Explain slice internals: what happens when you append past capacity?

5 minintermediategoslicesappendmemory

Quick Answer

A slice's header holds a pointer to a backing array, a length, and a capacity. When append is called and there's still room (len < cap), it writes the new element directly into the existing backing array and returns a slice header with len+1. When there's no room (len == cap), append allocates a new, larger backing array, copies every existing element into it, appends the new element, and returns a slice header pointing at this new array — the old backing array is left untouched (and eventually garbage collected if nothing else references it). Go's growth strategy roughly doubles capacity for smaller slices and uses a smaller growth factor for larger ones, to balance wasted memory against the cost of frequent reallocation.

Detailed Answer

Understanding exactly when append reallocates explains most of the "surprising" slice-sharing bugs people run into.

Appending within capacity: no reallocation

s := make([]int, 3, 5)  // len=3, cap=5
s2 := append(s, 4)       // room available: writes into the same backing array
fmt.Println(&s[0] == &s2[0])  // true — same underlying array

Appending past capacity: reallocation

s := make([]int, 3, 3)  // len=3, cap=3 — no room left
s2 := append(s, 4)       // must allocate a new, larger backing array
fmt.Println(&s[0] == &s2[0])  // false — s2 now points at a completely different array

After this reallocation, s and s2 are fully independent. Modifying one no longer affects the other, which is the opposite of what happens when there's still capacity.

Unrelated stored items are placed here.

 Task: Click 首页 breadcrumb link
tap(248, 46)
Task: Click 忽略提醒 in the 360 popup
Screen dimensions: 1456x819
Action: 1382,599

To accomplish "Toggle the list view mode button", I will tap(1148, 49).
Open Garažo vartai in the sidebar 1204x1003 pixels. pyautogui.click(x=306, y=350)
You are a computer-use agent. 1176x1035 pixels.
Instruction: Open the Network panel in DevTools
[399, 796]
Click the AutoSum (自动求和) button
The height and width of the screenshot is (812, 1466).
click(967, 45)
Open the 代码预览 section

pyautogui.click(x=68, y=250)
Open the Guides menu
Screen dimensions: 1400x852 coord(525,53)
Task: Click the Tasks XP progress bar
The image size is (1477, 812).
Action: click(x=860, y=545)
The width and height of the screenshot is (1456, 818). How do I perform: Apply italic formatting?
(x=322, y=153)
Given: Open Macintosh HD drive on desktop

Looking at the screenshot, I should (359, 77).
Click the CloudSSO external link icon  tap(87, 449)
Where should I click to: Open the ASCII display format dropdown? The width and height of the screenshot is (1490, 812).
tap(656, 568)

Why this causes subtle bugs

func addItem(items []int, v int) []int {
    return append(items, v)
}

original := make([]int, 2, 5)
a := addItem(original, 10)   // room available: writes into original's backing array
b := addItem(original, 20)   // ALSO writes into the same slot — overwrites a's new element!
fmt.Println(a)  // [0 0 20] — not 10!

Both calls append at index 2 of the same backing array, since original still had spare capacity both times. The second call silently overwrites what the first call wrote, since they never triggered a reallocation to separate them.

Growth strategy, approximately

Small slices (below a runtime-defined threshold): capacity roughly doubles
Larger slices: growth factor decreases toward about 1.25x, to avoid excessive memory waste

The safe pattern when independence matters

result := make([]int, len(original), len(original)+1)
copy(result, original)
result = append(result, v)  // guaranteed to be independent of `original`

Explicitly copying into a right-sized new slice avoids relying on capacity behavior you don't control at the call site.